Appena terminato il liceo, il 5 dicembre 1914 si arruolò – come volontario – nell’esercito, quale allievo ufficiale, nell’84° reggimento Fanteria; seguì la trafila dei gradi per diventare sottotenente il 9 settembre 1915. Combattente nella prima guerra mondiale, fu decorato con una prima Medaglia d’Argento al Valor Militare per un’azione molto pericolosa che portò all’avanzata della compagnia del proprio reggimento sul Monte Spil dell’Altopiano dei Sette Comuni vicentini, il 12 ottobre 1916; spostato sul Carso, tenente e comandante di una compagnia mitragliatrici del 69° Reggimento fanteria, nei terribili giorni che portarono alla disfatta degli italiani su quei monti, Paolo Pignatti si guadagnò la seconda Medaglia d’Argento al Valor Militare per essere riuscito, pure in deficienza di uomini rispetto agli austro-ungarici, ad aprire un varco trasportando in salvo uomini e materiali e sistemandosi per la difesa: fu la disperata battaglia di Flondar tra il 4 e il 6 giugno 1917 che aprì la strada alla più grande tragedia di quell’anno. Nominato capitano per meriti e valore l’8 novembre del 1917, egli era presente alla disfatta di Caporetto: fatto prigioniero, fu deportato nel campo di prigionia di Hajmáskér in Ungheria, riservato agli ufficiali italiani. Liberato nel 1919, fu posto in congedo illimitato nel novembre dello stesso anno.
S’iscrisse alla facoltà d’Ingegneria a Bologna, ma poi optò per la Facoltà di Agraria e si laureò solamente nel 1932, con una tesi di carattere forestale, poiché, nel frattempo, intraprese la carriera all’interno della neo istituita Milizia Nazionale Forestale: qui fece il percorso dei gradi diventando maresciallo maggiore il 1° dicembre 1926, poi “capomanipolo” subito dopo (1 gennaio 1927). Cessò di restare ufficiale di complemento, seppure a riposo, per assumere quello di capitano nel giugno del medesimo anno.

▸ Dati di puntamento del bersaglio:
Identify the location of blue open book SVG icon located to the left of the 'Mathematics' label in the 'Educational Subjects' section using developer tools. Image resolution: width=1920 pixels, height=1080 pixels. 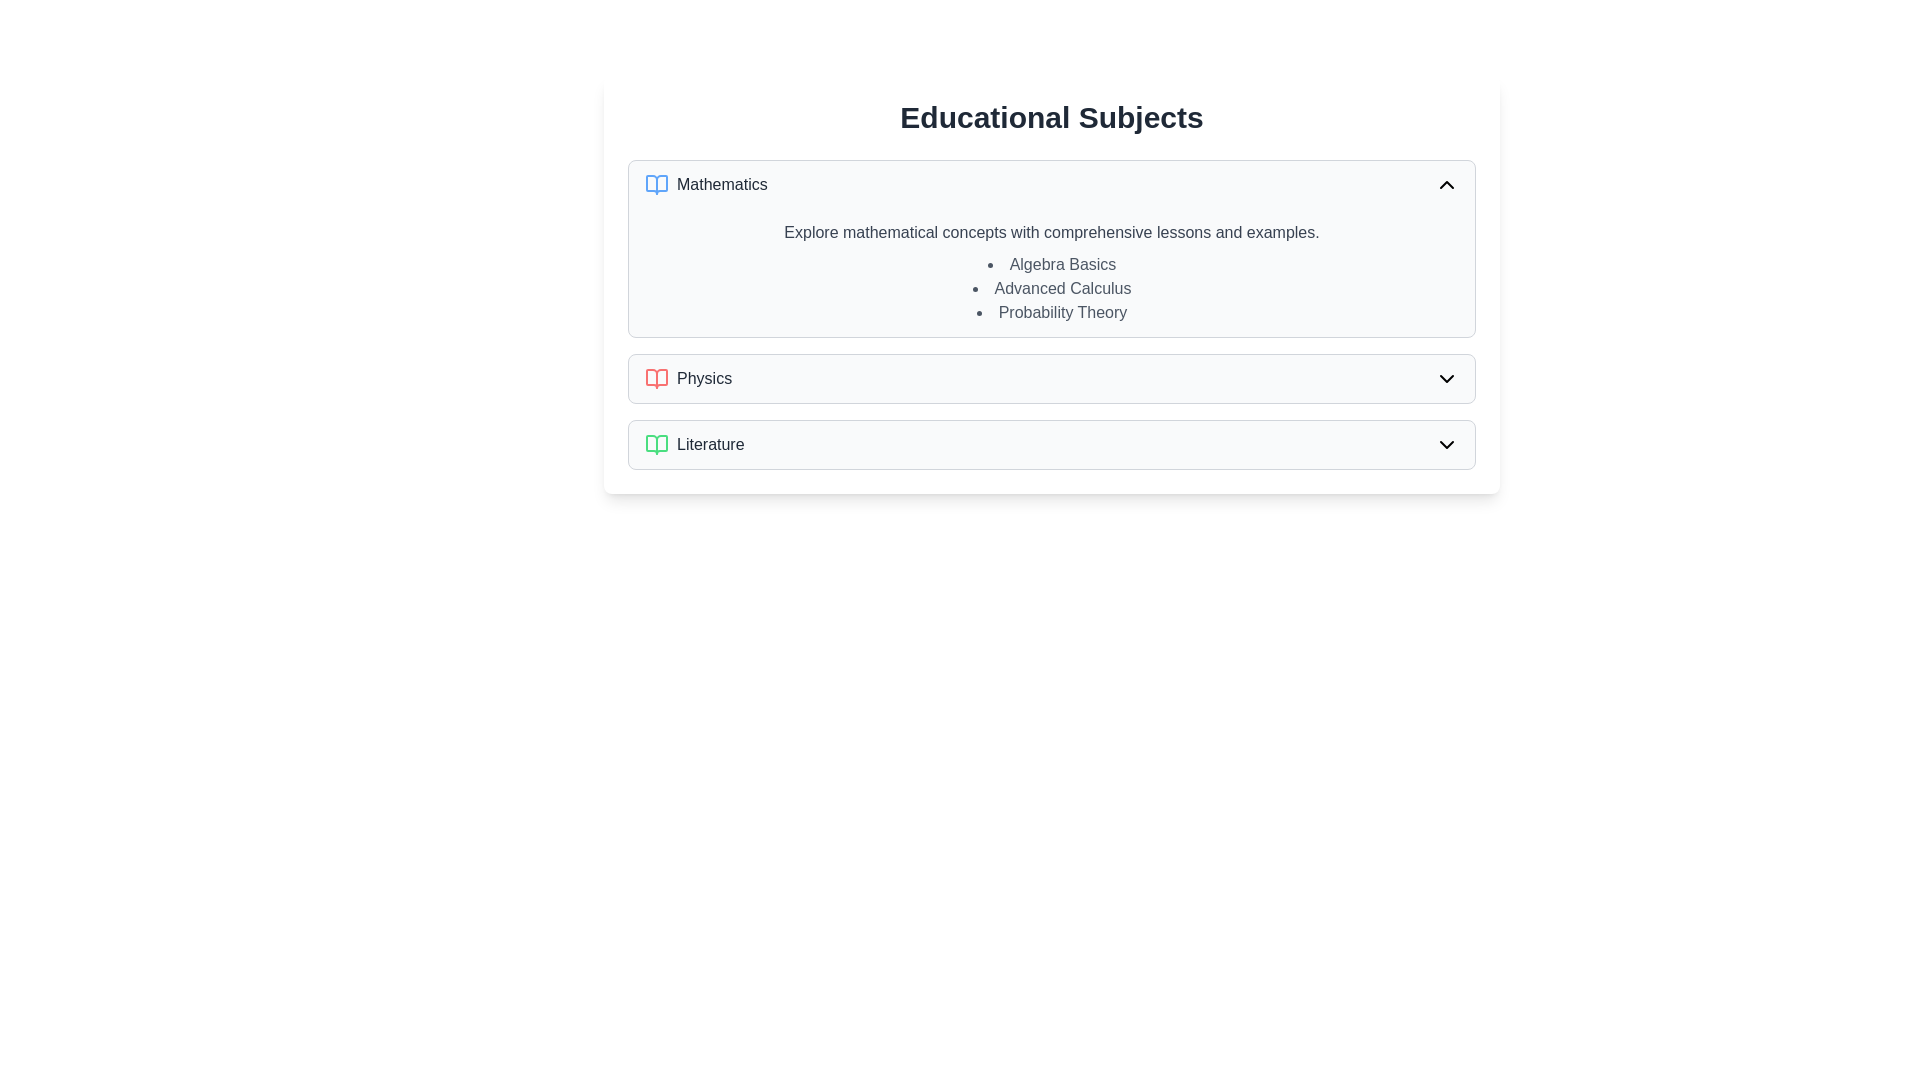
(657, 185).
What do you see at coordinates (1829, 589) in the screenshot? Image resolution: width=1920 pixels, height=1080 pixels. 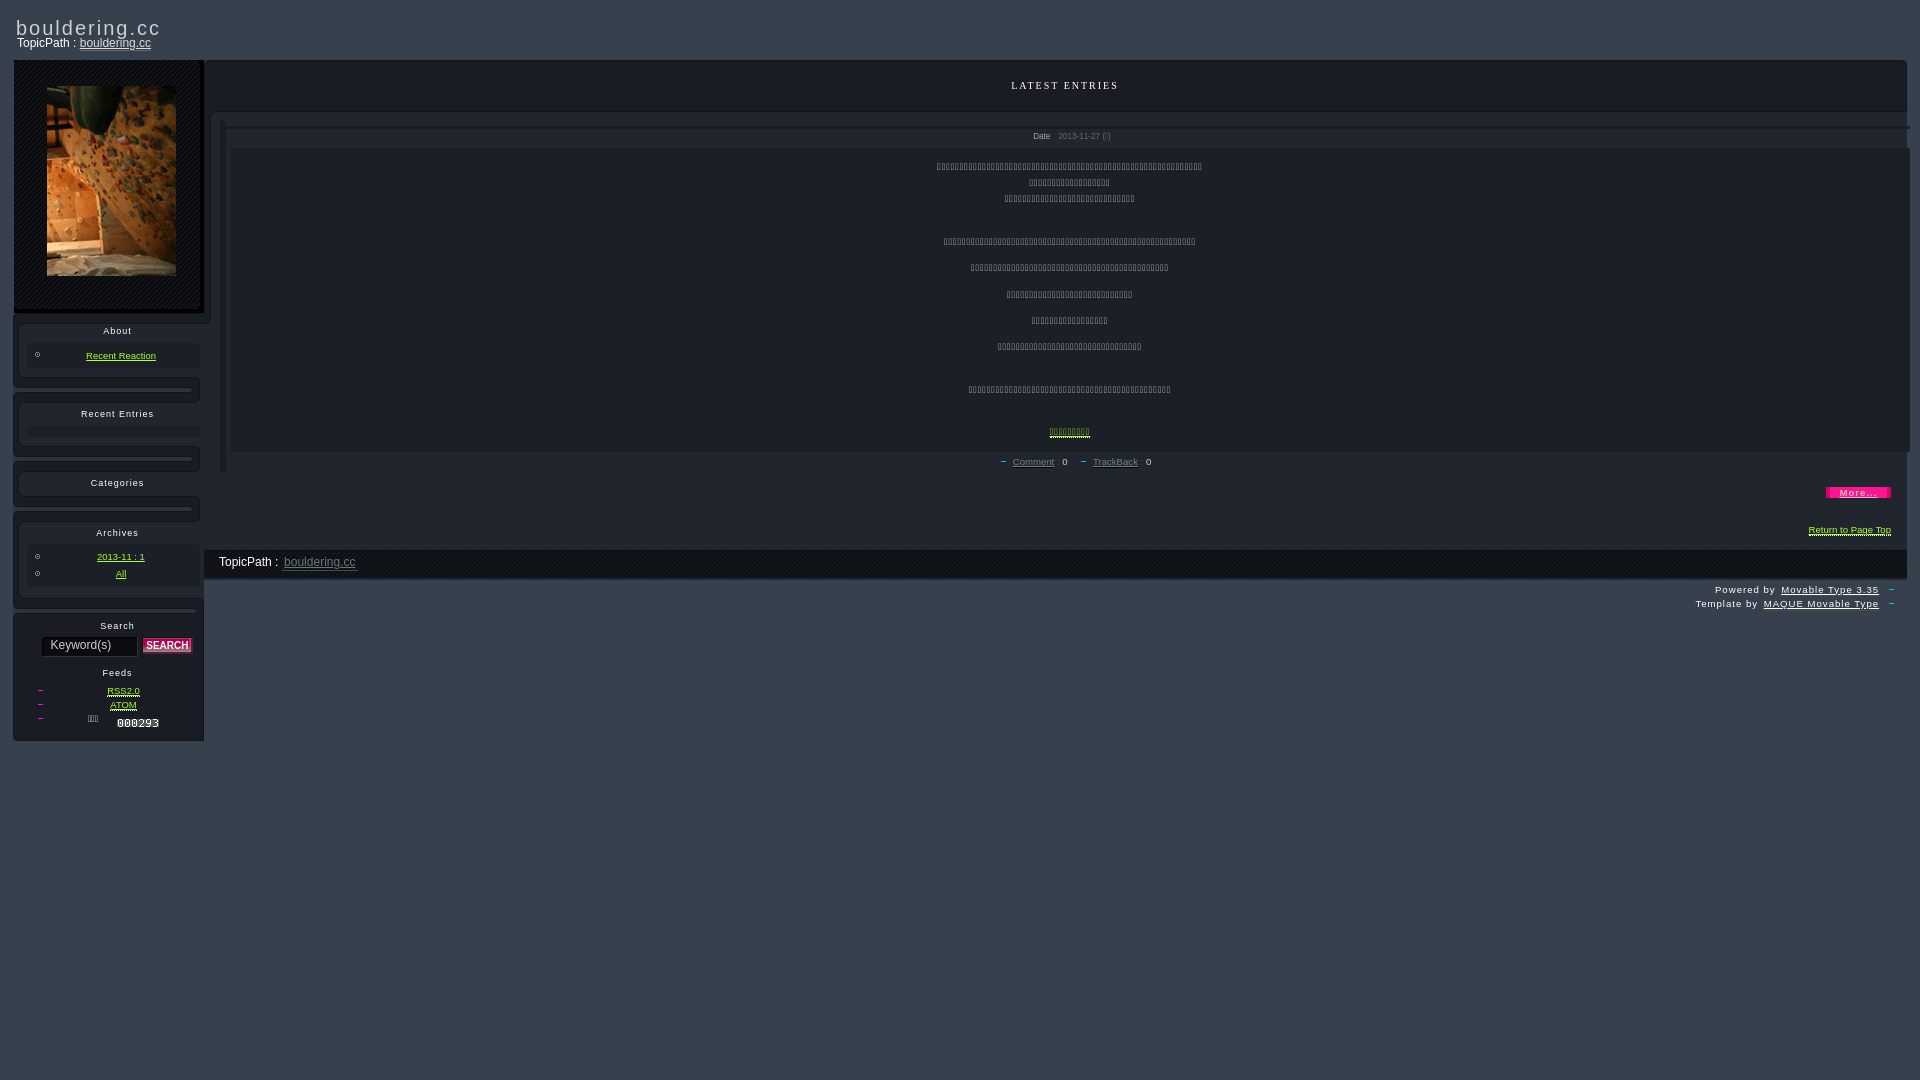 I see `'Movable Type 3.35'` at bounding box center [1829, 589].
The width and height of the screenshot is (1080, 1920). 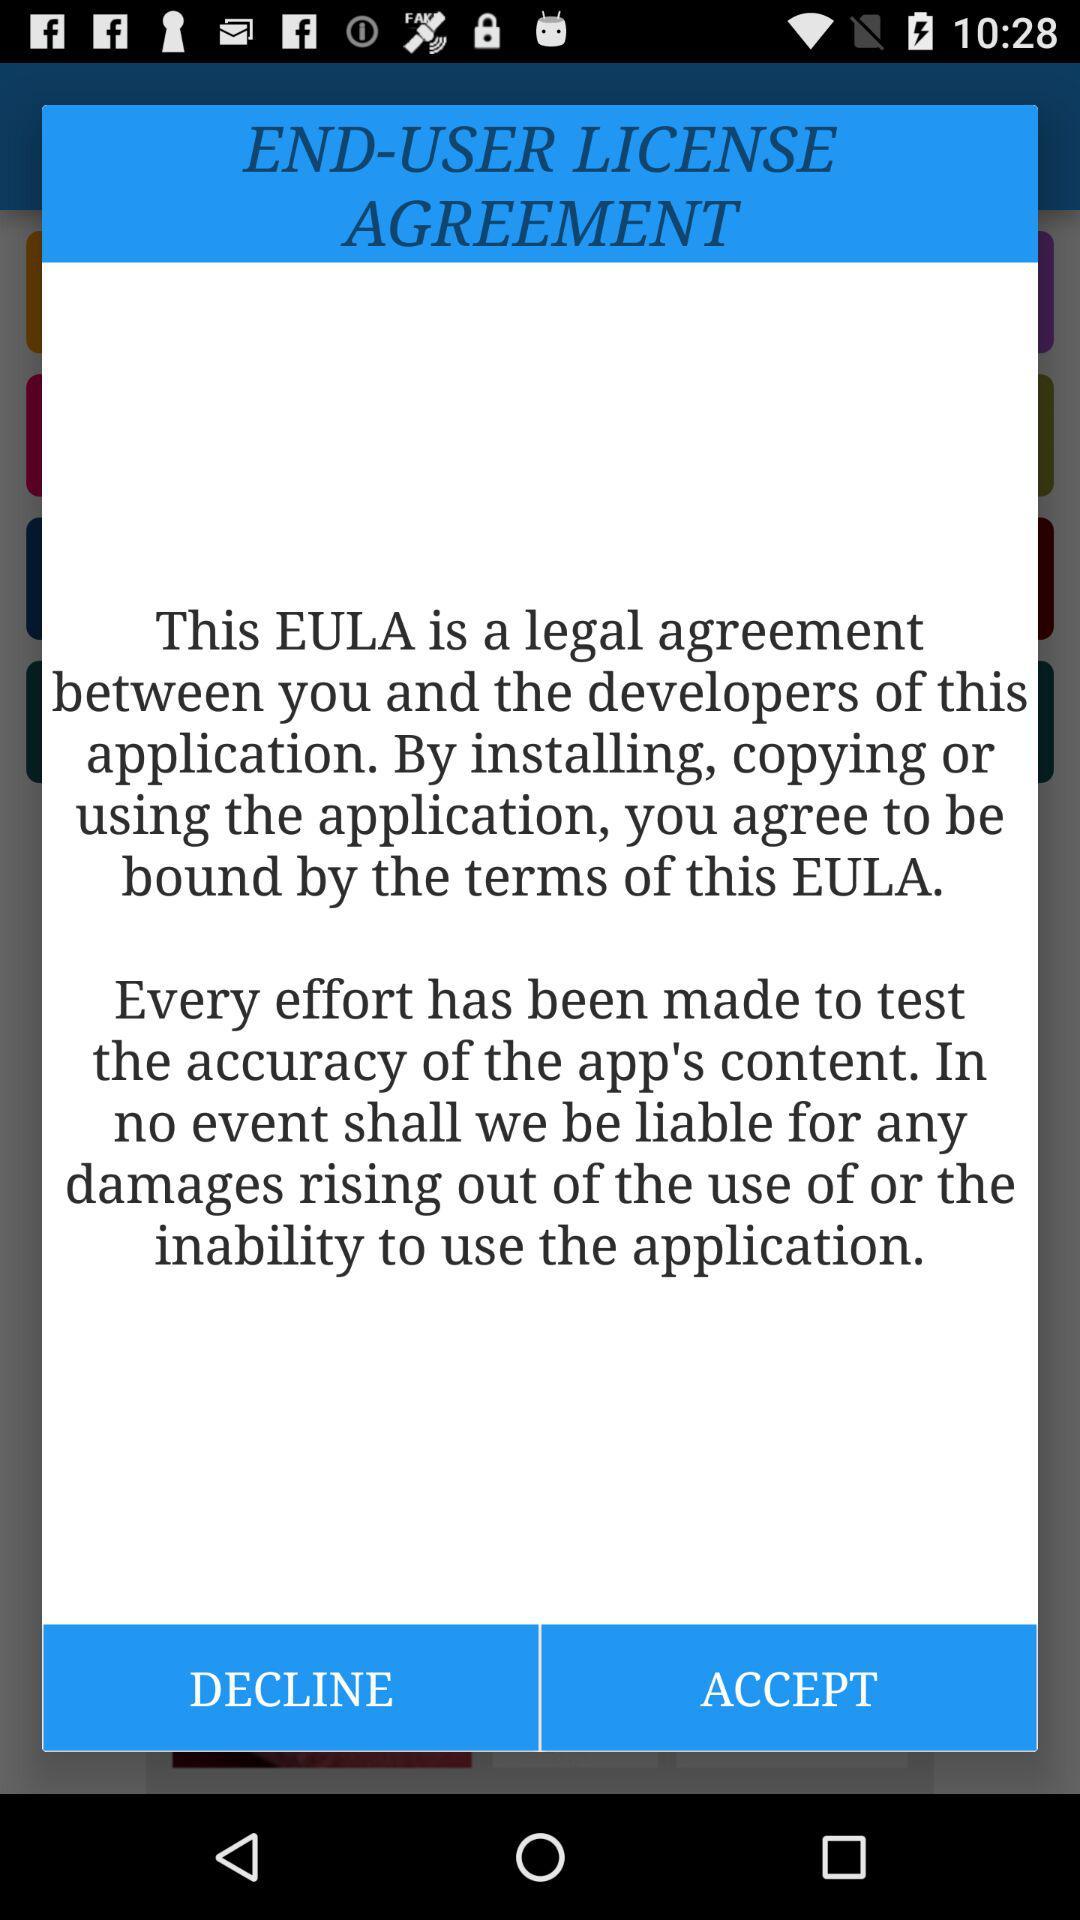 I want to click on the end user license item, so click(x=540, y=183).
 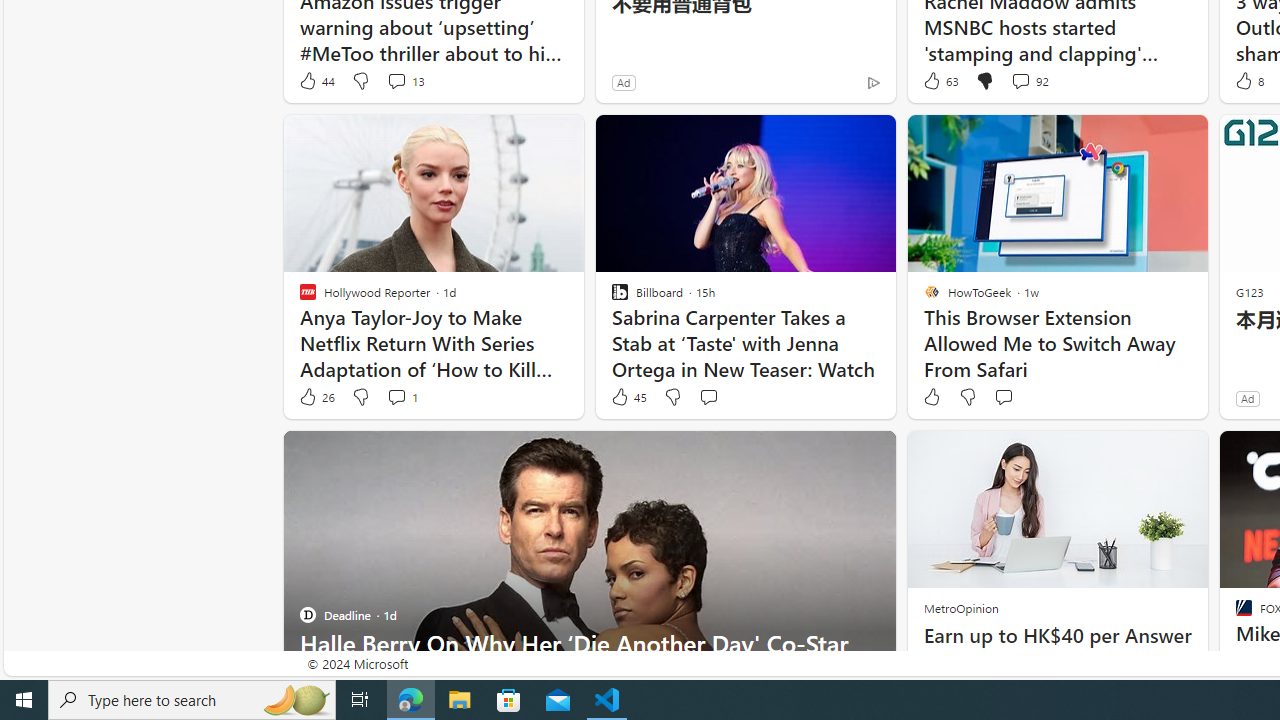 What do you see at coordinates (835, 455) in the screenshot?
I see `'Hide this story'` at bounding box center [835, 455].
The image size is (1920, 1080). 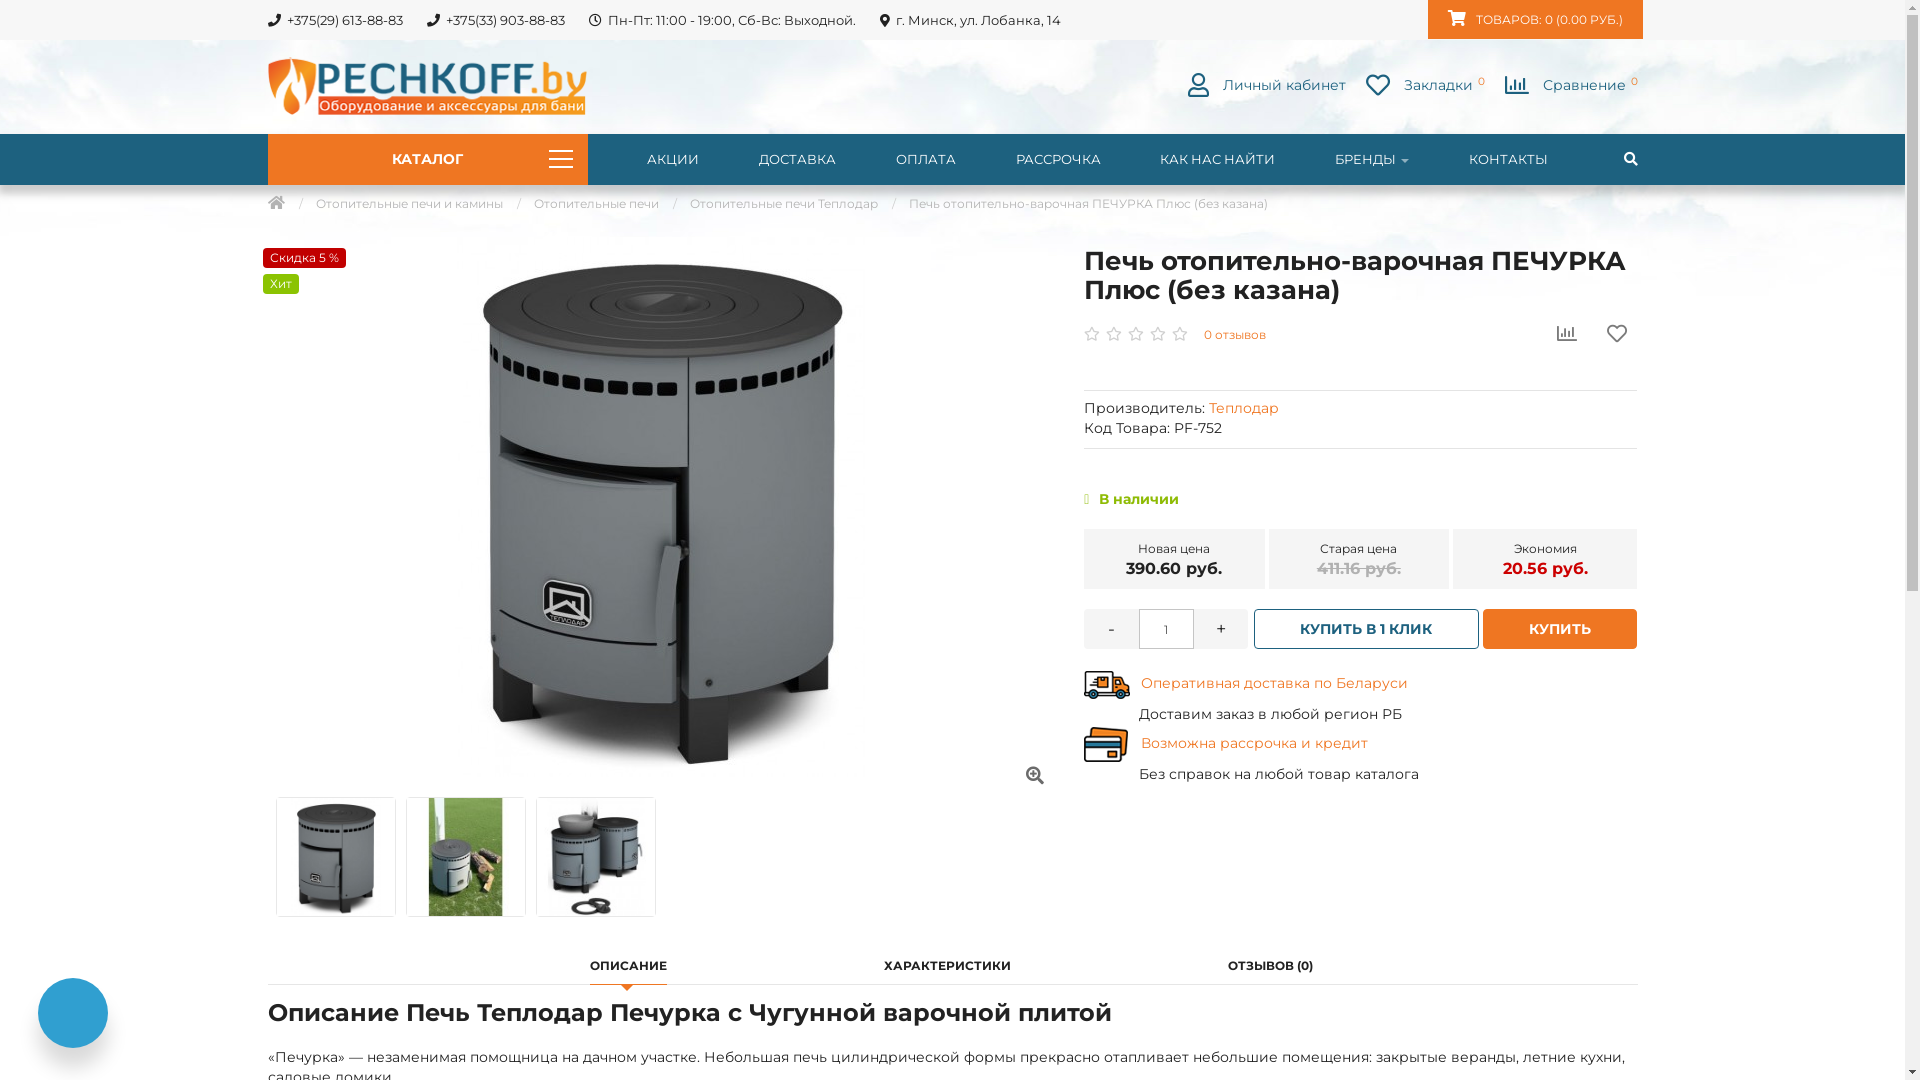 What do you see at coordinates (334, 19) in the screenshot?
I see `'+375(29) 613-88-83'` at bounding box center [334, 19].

▸ Esercizi da svolgere:
**1)** Modifica i record dall'inizio fino alla riga che contiene "(657, 185).", inclusa, sostituendo "blue" con "green" e lasciando invariato tutto il resto. Ometti le immagini nella risposta.
**2)** Continua il testo sulla carriera di Paolo Pignatti a partire dalla sua ultima frase.

▸ Soluzioni degli esercizi:
**1)**
Identify the location of green open book SVG icon located to the left of the 'Mathematics' label in the 'Educational Subjects' section using developer tools. Image resolution: width=1920 pixels, height=1080 pixels. 
(657, 185).

**2)**
Dal 1927 Paolo Pignatti prestò servizio nelle sedi delle amministrazioni forestali: prima a Torino (1 gennaio 1927-24 marzo 1927), poi a Novara (25 marzo 1927-19 novembre 1932), a Gorizia (1 novembre 1933-14 dicembre 1935), ad Udine (15 dicembre 1935-11 giugno 1940) per giungere definitivamente a Verona; nel territorio veronese, occupò – a partire dal 15 dicembre 1940 – il posto di capo dell’Ufficio Amministrazione della foresta di Giazza.
Come noto, il territorio dell’alta Val d’Illasi, fu il primo, in Italia, del neo costituito Demanio forestale con legge Luzzatti del 2 giugno 1910; suddiviso fra Italia e Austria-Ungheria (i comuni di Selva di Progno e Ala) sino alla fine della guerra e poi diventato solo italiano, ma fra due regioni (Veneto e Trentino) esso è ricordato come il primo, lungimirante e splendido lavoro di riforestazione, di riequilibrio territoriale e di sistemazione delle acque: opera di Angelo Borghetti, fu inaugurato dall’allora Ministro dell’Agricoltura, Industria e Commercio Francesco Saverio Nitti nel IV gabinetto Giolitti (poi Nitti diventerà Presidente del Consiglio) il 10 agosto 1911. Questo luogo fu il primo nel quale egli manifestò la sua capacità.
Nella città scaligera, egli occupò il posto di Comandante della Coorte di Verona della Milizia Nazionale Forestale, 2° Legione.
Paolo Pignatti arrivò a gestire un lavoro che fu considerato un esempio di competenza progettuale, di abilità esecutiva dei forestali di allora: a lui competeva la risistemazione laddove necessaria, la continuazione del processo di riforestazione, la salvaguardia d’un bene prezioso e considerato una delle opere migliori che l’Italia del primo Novecento avesse fatto in questo campo, la cura d’un terreno non sempre facile che abbisognava di continue sollecitazioni. La sua opera, oltreché portare a termine i lavori messi in cantiere dal suo predecessore, Sante Vianello, si esplicò in ogni parte della provincia: massimamente per la sistemazione idraulico-forestale; si occupò di torrenti e di vai di ogni parte; a lui si devono i lavori nella Val Fraselle, ai torrenti della Val Tramigna, a quelli della Val d’Illasi e della Valdalpone; rimboscò i monti di Breonio e tutto ciò che riguardava la Valpantena bonificando integralmente il torrente Lena e lavorando sui vai creati dal torrente Negrar; a Ferrara di Monte Baldo fece sistemare il torrente Pissotte che aveva distrutto la Val Brutta; a Malcesine mise a posto tutto quanto riguardava il bacino dell’Alto Garda, non dimenticando il bacino dell’Adige nelle zone di Rivoli, della Val Sorda e dei vai della zona. In definitiva, nei quasi cinque anni nei quali passò la sua vita a dedicarsi al territorio veronese, non vi fu luogo che non abbia avuto la sua presenza fattiva e costruttiva.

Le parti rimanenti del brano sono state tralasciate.